More and more I realize how very lucky I am, how very many blessings I have in my life, how many things I have never wanted for or felt lacking in.
I've never really considered myself to be a "privileged" person. I have always grown up lower-middle class, knowing many people who fit more in the upper-middle class range, so I always felt a little more on the "poor" side. I have a big family, so money has always been tight and going out to eat reserved for very special occasions. I got a job as soon as I was old enough and worked two jobs for a lot of high school, paying for my own gas, clothes, and movie tickets. I always knew college would be my responsibility to pay for and when it came around, I took out the necessary loans.
Because of these things I've always thought of myself as pretty average, at least by US standards.
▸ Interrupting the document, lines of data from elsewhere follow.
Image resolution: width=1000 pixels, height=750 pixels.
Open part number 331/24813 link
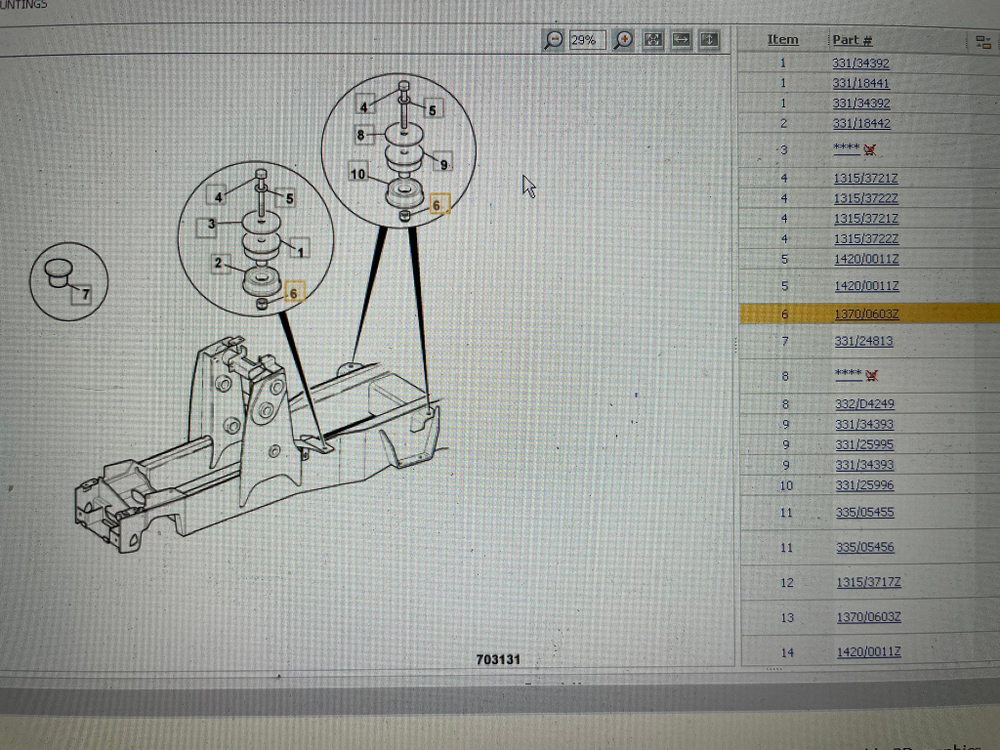tap(864, 341)
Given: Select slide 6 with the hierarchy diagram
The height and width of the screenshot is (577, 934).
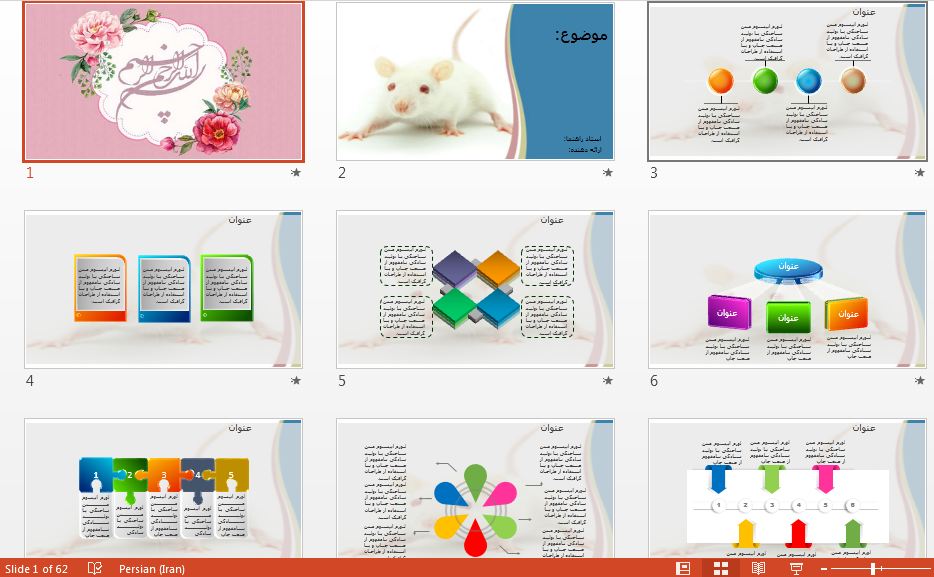Looking at the screenshot, I should pyautogui.click(x=787, y=289).
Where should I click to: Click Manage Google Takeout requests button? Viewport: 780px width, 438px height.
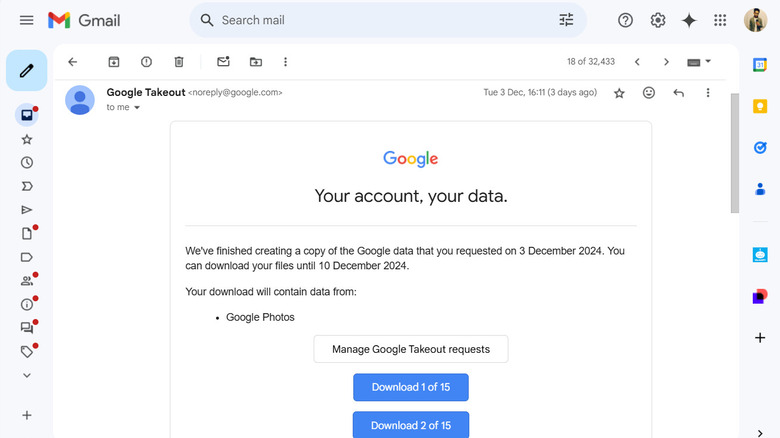(410, 349)
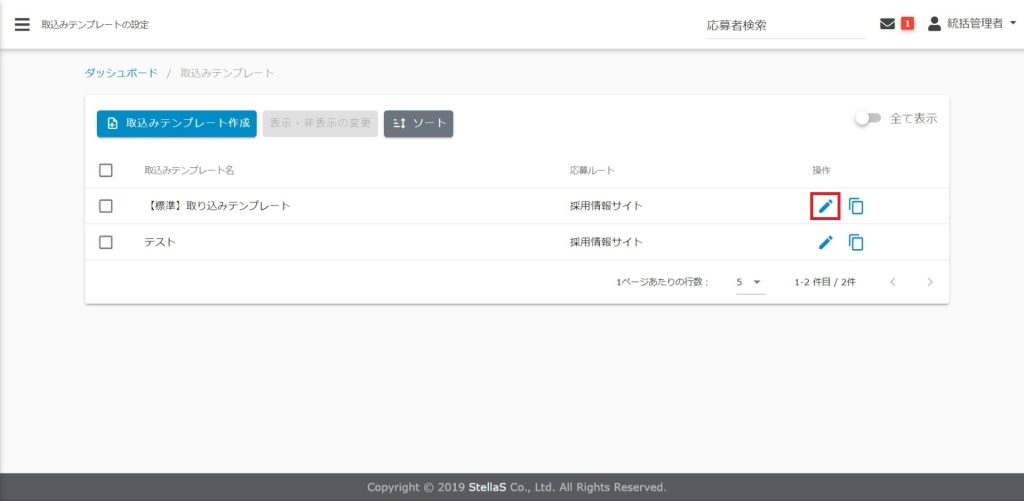Open the 統括管理者 user menu
The width and height of the screenshot is (1024, 501).
965,24
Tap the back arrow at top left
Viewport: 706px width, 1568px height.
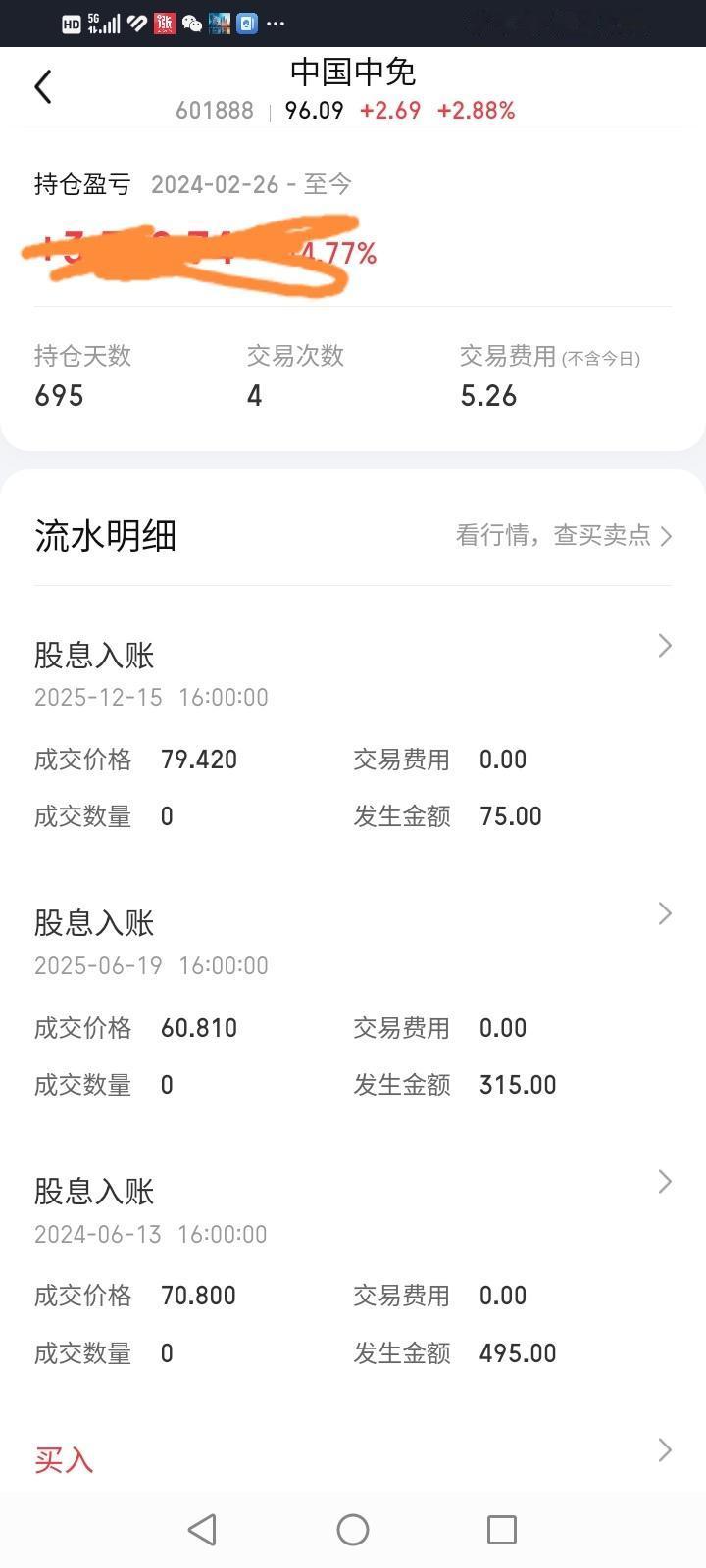point(43,87)
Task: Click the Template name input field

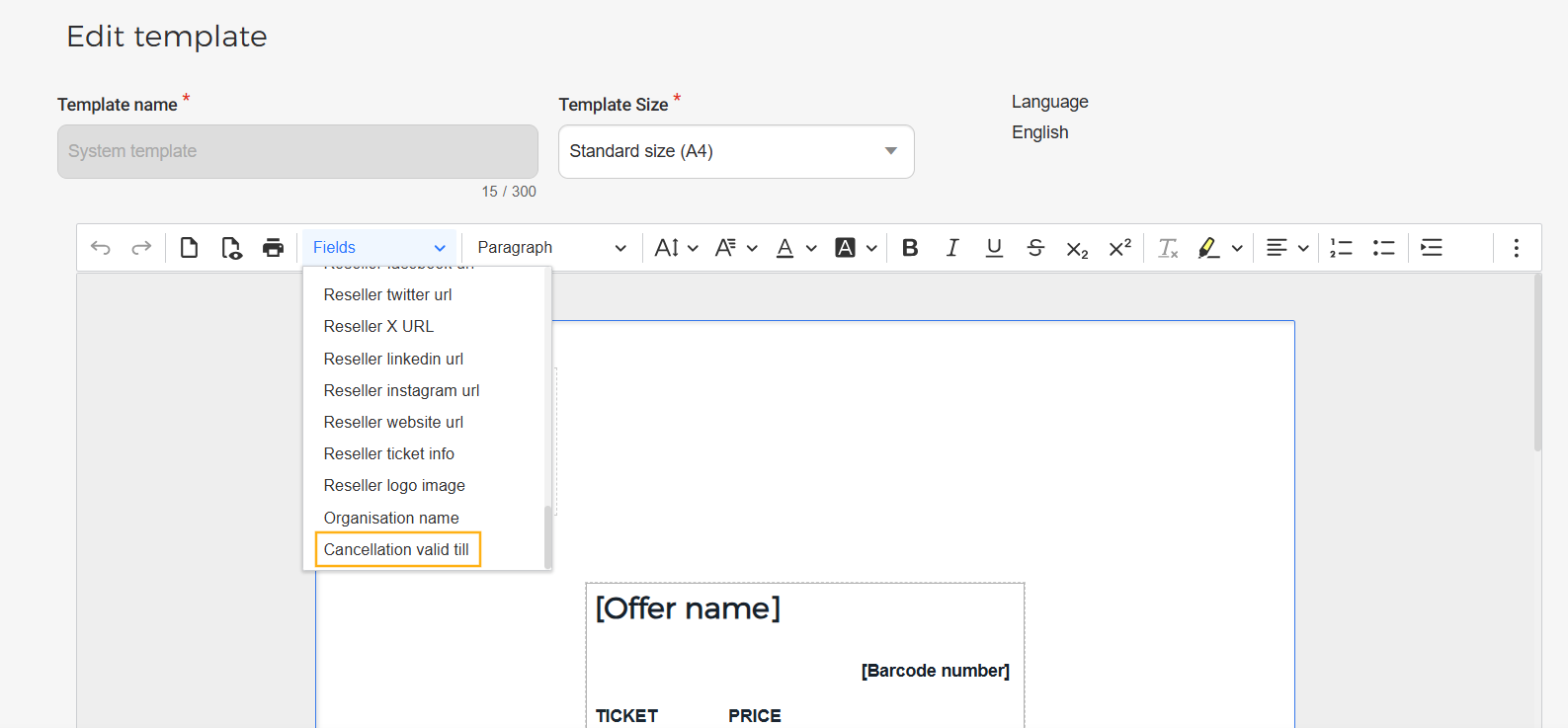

I know compared to much of the world I'm wealthy beyond compare, but I never really considered myself to be privileged, until recently.
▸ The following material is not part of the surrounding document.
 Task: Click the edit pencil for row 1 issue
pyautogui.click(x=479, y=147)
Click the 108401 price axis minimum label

But here's what I'm starting to realize, beginning to understand. Yes, I had to pay my own way through college. Yes, I've always had to work and no, my parents do not cover my gas and give me a monthly allowance for food. But whether or not I would go to college wasn't the question, it was just how I'd pay for it. I always assumed I'd go to college, I've pretty much always had a car to drive and a warm bed to sleep in. I have enough shoes to wear a different pair every day of the week...for at least two weeks, if not longer (weather dependent).
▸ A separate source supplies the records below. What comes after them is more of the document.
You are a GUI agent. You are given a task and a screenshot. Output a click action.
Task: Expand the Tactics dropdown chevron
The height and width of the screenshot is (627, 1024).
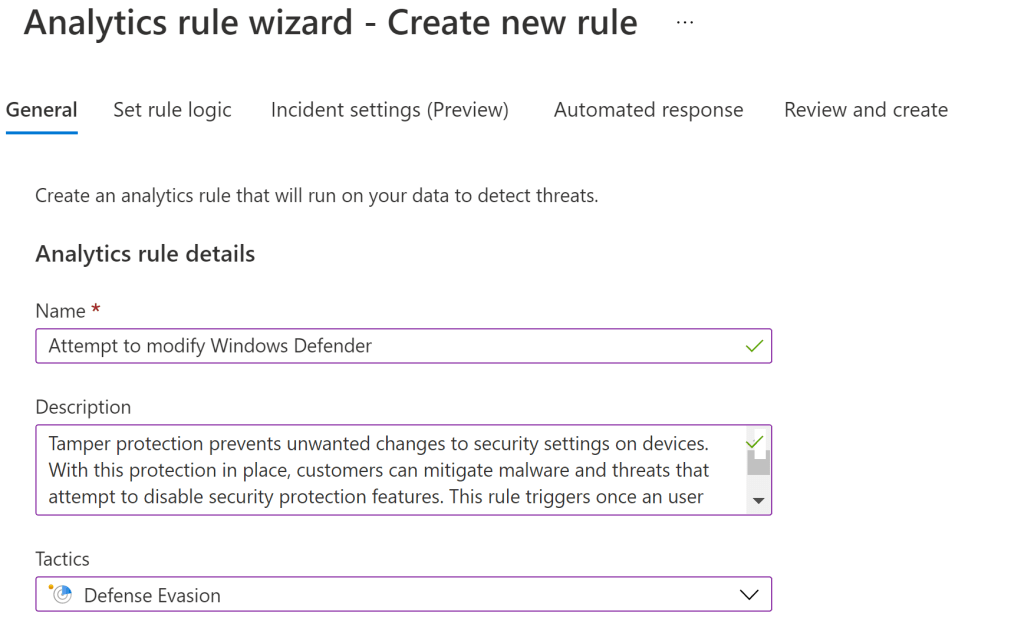tap(748, 595)
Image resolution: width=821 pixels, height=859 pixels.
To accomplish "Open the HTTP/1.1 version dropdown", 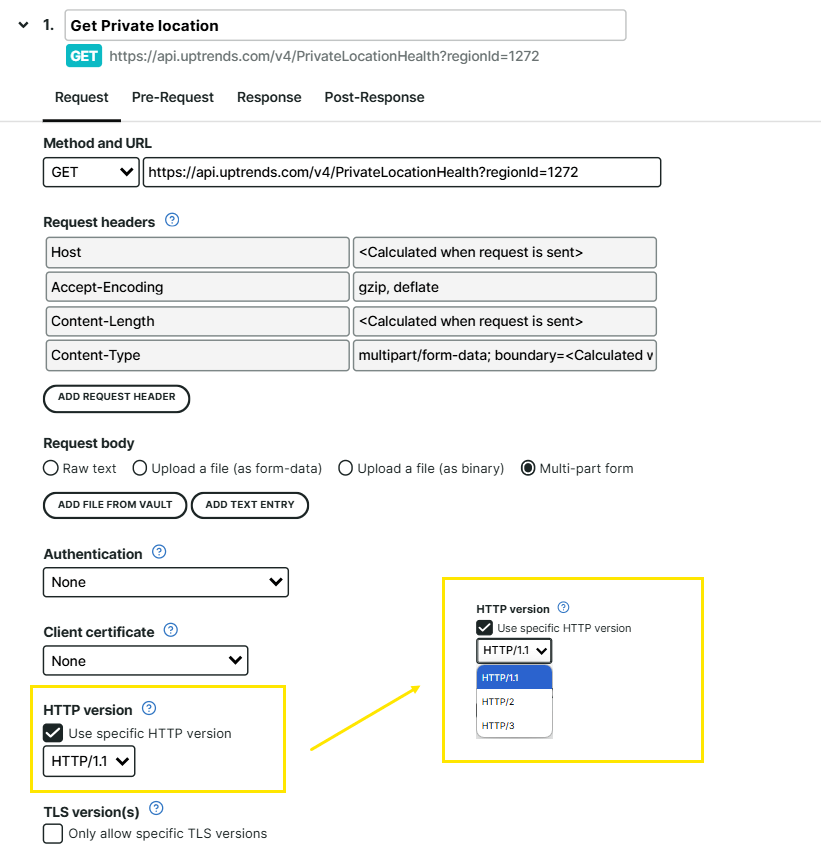I will [x=89, y=762].
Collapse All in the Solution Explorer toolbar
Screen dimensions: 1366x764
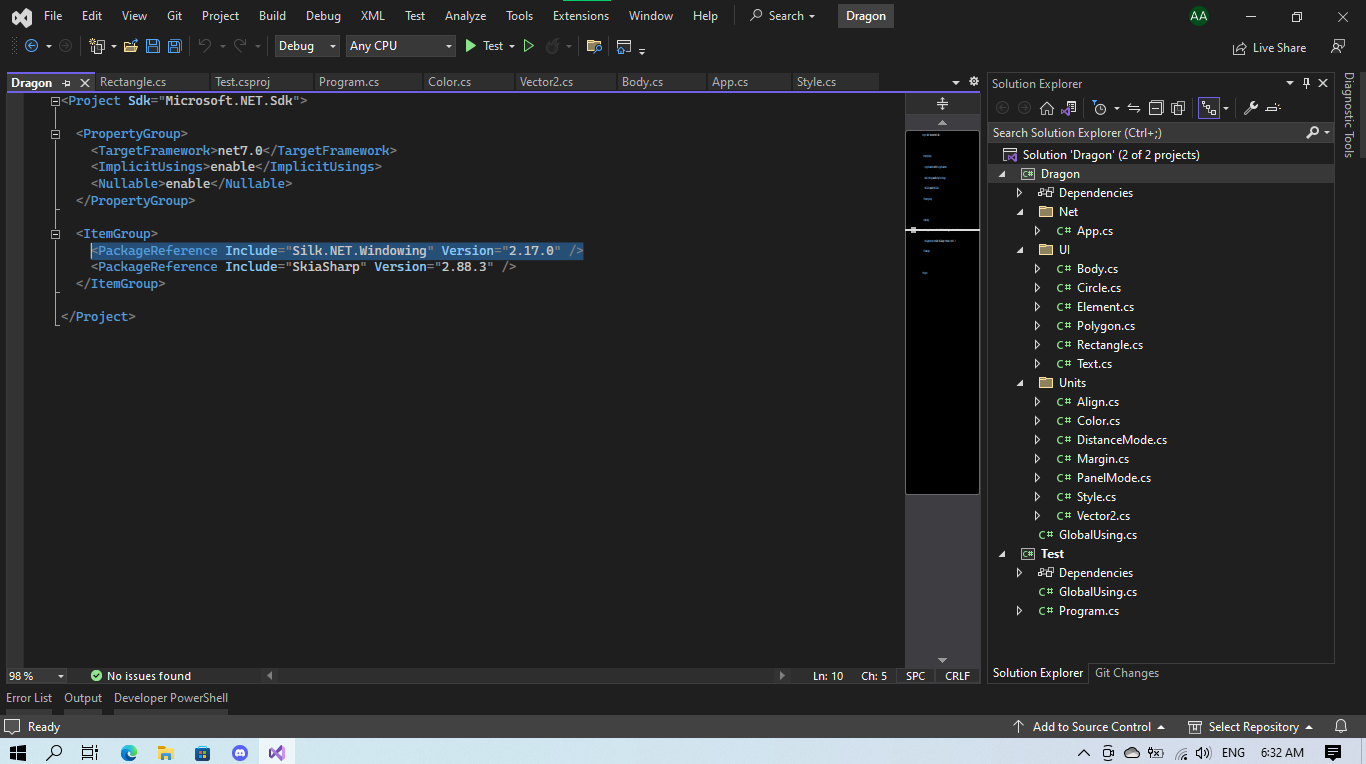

And I've never wondered where my next meal was coming from. I've never known what it was like to go hungry. My budget decisions more restrict my desire to buy all organic food, rather than whether or not I can buy food at all. I am privileged to be able to even make the choice between organic and not, I am privileged to choose to eat healthy, and thus more expensive (the injustice of that is an entirely different topic I can gladly rant about).
I never really realized all of that before. How many things I'm privileged to be able to even have a choice about. Whether or not I'll take the bus, my bike, walk, or drive. Where I want to go to school, if I want to get coffee at Starbucks or brew it at home. The fact that I've never gone hungry, and I've been able to see the mountains and oceans.
That I've been on vacation, even! Having gone to a college that has many students who are pretty well off, many people are able to vacation in Europe. Measuring myself on that scale I thought how I have never been able to have that luxury, never (as shocking as this has been to many at my school), been to the museums in London or Paris or seen these cities great sites. But I realized, the fact that I've even been on vacations is a luxury many have never experienced.
It's so easy to stay focused on myself. To think how many more things others have than me, how many riches and luxuries I could have, how I'm not "rich" or even "well off." But putting my life into perspective, I'm so wealthy compared to so many around the world. I have the freedom to make choices about where I live, what I do, going to school, what I eat, what I talk about and believe. Freedom and blessings in the physical and spiritual realms. I don't worry about being punished for my opinion. The list could go on and on.
I suppose the purpose of these ramblings and realizations is that I am so, so blessed. And honestly, so privileged. And it would be far more beneficial for me to realize this, be incredibly grateful, and then see how I can use the resources I have been given to help those who have less, whatever they lack, if I can help in any way, I should.
I have not been given much so I can hoard it and gain more, like the evil dragons in so many tales. Rather I have been given much so I can use it wisely to help, love, and serve others. Freely I have received, and so freely I must give.